Is there really much advantage in being a first-mover? There is a lot of research in academic circles about order-of-entry, and brand marketers are always monitoring the competitive landscape for breakthroughs that could help or hurt their chances to be first.But is being first worth the time and attention, particularly when it comes to all of the technological wizardry whizzing around these days?
Technology evolves at the bleeding edge, but technology followers not leaders are often those who realize the marketplace advantage from technological advances. Google was not the first search engine. Facebook was not the first social network. Windows was not the first operating system. The iPad was not the first tablet computer; it wasn’t even Apple’s first tablet computer. And while Apple has led the way in smartphone technology, Google Android and Samsung Galaxy have eclipsed its market position.

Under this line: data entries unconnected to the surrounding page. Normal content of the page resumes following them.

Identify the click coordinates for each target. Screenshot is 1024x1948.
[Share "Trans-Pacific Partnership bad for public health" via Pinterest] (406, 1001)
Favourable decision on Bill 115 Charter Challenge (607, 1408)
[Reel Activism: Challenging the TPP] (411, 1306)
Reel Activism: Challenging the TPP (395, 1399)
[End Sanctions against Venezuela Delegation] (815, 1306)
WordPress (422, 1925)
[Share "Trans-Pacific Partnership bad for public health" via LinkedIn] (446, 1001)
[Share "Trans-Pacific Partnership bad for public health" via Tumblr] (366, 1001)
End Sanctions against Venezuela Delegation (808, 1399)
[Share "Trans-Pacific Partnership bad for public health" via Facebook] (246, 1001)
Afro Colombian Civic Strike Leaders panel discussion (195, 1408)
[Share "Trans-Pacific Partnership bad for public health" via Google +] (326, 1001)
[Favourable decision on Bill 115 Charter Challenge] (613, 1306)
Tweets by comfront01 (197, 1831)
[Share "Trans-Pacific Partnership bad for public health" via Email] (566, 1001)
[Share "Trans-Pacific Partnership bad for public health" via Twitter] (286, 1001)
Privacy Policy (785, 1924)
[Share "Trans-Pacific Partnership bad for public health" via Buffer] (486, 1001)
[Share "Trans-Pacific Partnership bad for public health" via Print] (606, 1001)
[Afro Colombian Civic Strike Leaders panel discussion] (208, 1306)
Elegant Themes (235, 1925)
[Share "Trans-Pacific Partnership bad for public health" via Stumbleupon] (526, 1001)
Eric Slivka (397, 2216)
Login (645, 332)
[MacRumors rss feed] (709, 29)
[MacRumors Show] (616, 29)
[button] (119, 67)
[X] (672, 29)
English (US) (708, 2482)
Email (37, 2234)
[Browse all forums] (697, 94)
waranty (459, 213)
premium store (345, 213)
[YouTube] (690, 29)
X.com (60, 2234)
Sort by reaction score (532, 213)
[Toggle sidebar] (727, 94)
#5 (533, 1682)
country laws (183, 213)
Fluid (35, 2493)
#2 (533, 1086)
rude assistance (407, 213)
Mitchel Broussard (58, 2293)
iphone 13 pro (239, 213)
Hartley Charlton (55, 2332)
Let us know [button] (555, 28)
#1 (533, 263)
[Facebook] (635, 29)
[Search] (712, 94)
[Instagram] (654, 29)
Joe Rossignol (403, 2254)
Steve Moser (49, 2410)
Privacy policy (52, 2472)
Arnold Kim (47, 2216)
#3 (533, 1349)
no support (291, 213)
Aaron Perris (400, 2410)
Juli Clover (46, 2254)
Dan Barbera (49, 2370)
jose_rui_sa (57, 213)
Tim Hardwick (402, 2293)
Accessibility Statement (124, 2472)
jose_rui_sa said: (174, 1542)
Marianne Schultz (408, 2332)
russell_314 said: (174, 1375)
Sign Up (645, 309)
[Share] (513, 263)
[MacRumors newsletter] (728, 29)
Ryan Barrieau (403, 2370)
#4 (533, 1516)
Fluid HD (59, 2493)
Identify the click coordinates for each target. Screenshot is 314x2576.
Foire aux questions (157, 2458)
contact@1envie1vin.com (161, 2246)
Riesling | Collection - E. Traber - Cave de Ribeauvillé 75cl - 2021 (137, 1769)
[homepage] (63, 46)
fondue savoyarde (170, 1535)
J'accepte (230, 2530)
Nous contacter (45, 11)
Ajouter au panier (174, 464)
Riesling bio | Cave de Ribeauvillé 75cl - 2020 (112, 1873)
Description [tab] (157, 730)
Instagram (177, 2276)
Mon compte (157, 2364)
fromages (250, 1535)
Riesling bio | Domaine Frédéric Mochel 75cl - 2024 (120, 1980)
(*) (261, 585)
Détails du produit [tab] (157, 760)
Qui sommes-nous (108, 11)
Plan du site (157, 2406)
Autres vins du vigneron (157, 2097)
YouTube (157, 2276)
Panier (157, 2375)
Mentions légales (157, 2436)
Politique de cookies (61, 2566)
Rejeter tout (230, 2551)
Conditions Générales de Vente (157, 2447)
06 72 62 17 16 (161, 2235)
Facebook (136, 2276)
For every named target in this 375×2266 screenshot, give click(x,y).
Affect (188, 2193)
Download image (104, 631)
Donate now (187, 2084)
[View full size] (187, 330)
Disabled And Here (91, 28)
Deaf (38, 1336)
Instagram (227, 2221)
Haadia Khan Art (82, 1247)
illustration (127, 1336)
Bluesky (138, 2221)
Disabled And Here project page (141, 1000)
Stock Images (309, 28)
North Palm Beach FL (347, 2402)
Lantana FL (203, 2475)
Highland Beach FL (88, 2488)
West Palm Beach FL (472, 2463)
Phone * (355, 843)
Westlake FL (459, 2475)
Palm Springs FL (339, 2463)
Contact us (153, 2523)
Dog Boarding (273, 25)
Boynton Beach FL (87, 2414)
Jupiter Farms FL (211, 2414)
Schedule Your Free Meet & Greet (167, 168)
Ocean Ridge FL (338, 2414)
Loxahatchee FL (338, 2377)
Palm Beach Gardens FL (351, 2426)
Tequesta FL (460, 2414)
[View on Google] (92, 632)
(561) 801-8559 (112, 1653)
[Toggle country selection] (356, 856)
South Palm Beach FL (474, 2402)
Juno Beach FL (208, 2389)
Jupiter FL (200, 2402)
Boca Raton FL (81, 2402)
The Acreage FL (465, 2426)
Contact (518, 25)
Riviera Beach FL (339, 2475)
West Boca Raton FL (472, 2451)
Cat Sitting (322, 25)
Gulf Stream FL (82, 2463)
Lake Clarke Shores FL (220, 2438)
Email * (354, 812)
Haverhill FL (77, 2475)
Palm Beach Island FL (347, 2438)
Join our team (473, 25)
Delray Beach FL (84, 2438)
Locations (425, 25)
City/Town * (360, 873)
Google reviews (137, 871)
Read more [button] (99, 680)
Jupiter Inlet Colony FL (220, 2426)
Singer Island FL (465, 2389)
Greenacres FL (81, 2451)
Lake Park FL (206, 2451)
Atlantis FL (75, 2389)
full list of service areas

The evolution of technology is a leapfrog process in which first-movers frequently get left behind by fast-followers. This is what made Steve Jobs so brilliant. He could leapfrog like no one since Thomas Edison. His ability to bring an innovative perspective to cutting-edge technologies and turn them into compelling offerings is legendary.
Part of the reason for the success of second-movers is that technology leaders tend to focus on the technology while technology followers focus more on the business model. Followers get the advantage of seeing the marketplace before launching; leaders have to launch sight unseen.
For most brand marketers, the issue at hand is a mix of bringing their own new technologies to market and putting new technologies from other categories to use in their own, but either way they face the challenge of whether or not to be first. While this is an especially difficult challenge in today’s digital marketplace, it is not a new challenge for brand marketers.
I worked at Texize in the mid- to late 1980s, doing research for brands like Glass Plus, Fanstastik, Spray ‘n Wash, Pine Power, No-Pest Strip and K2R Spotlifter, among others. Our brand marketing at that time was niche-oriented, and our focus was on needs-gaps too small for big players like Procter & Gamble but big enough for niche brands like ours. This strategy recognized that P&G would often wait out innovations introduced by competitors. If these new products proved successful, P&G would then follow, bringing with it huge marketing support that would overwhelm the smaller innovators handicapped by fewer resources, less scale and weaker retail relationships. Indeed, this happened once or twice to us.
(By the way, it should be added that other companies own and manage these brands nowadays. The old Texize strategies are no reflection whatsoever of the ways in which these brands are managed currently.)
Through its culture and processes, P&G operates in a manner that recognizes it need not always be first-mover to be the market leader. Its portfolio of brand marketing skills and methodologies includes scanning and imitating no less than discovering and inventing. This is not to overlook the fact that P&G has a strong and long-standing commitment to leading the way, but P&G knows that pioneering something wholly new through discovery and invention is but one way of dominating its categories. Sometimes, it is much smarter to be a copycat by scanning and imitating. Too few brand marketers have this orientation or these skills.
This pattern of leading by following has bigger, macroeconomic implications for brand marketers, too. The leapfrog pattern of technology evolution is one reason why developing economies are catching up with developed countries, including the U.S. The adoption of a particular technology entails embedding the infrastructure to support and utilize it. But that very infrastructure creates future obstacles. The costs of transitioning away from current infrastructure can be astronomical, so the places that get the advantage of new technologies are those not invested in prior technologies and preexisting infrastructure. These days, such places are all in the developing world, which is why Africa, the stepchild continent to the world, is the global leader in mobile payments. This is why the BRICs may benefit most from the digital revolution now in full force. The BRICs are far less invested in the analog infrastructure that, despite all the changes of late, remains deeply embedded in key parts of the social and economic foundations of the developed world.
Brand marketers are heading into a future of mammoth changes. But an itchy trigger finger is trouble. Discovery and invention will be needed, but this must be balanced by a parallel patience to scan and modesty to imitate. Brand marketers need both boldness and reserve to ensure themselves an opportunity to lead.